» DOCUMENT:

* begin *

You will understand more about topics such as:
Gasket materials are the critical element in the manufacture of gaskets and determine the type of function of a gasket as well as the conditions under which it can be used. The purpose of gaskets is to prevent leakage, seal connections, and block contaminants from entering a critical process.
Pressure and temperature are the determining factors in regard to the choice of gasket materials as well as its compatibility with an application. The correct choice of material ensures that a process will function properly and efficiently without need for maintenance or repair.
The different materials are going to be discussed in the succeeding sections.
When choosing a gasket material or building a custom gasket, there are a wide variety of options. Some of the popular categories for gasket materials include:
Solid materials are typically an alternative to sponge materials. They have the advantage of giving the gasket more durability and a longer lifespan. The lifespan of a solid gasket can be two times longer than that of a sponge material. Moreover, solid materials can withstand a higher compression force than a sponge and are thus recommended in applications that need to handle high compression forces.
Forming processes such as waterjet cutting, die cutting, and CNC cutting can be used to form solid materials into gaskets. These solid materials have the capabilities of being three dimensionally molded.
Some of the solid materials used in forming gaskets include:
Gaskets designed from solid silicone are primarily used in outdoor applications. They are applied where the physical properties of the environment are not as critical. However, resistance to extreme temperatures would still be needed. Examples include applications prone to degradation from sunlight exposure.

* end *

» SOURCE DATA:
* begin *

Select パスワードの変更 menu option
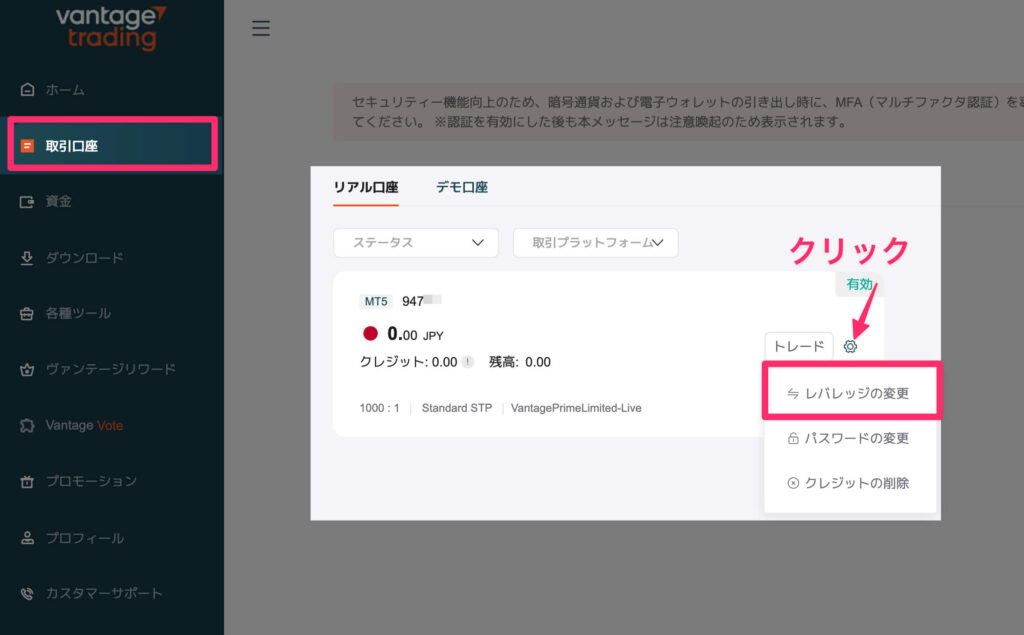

* end *

» INSTRUCTIONS TO FOLLOW: Rewrite the gasket materials passage, starting at "You will understand" and ending at "a critical process.", changing "leakage" to "seepage".

» SOLUTION TO THE EXERCISE:
You will understand more about topics such as:
Gasket materials are the critical element in the manufacture of gaskets and determine the type of function of a gasket as well as the conditions under which it can be used. The purpose of gaskets is to prevent seepage, seal connections, and block contaminants from entering a critical process.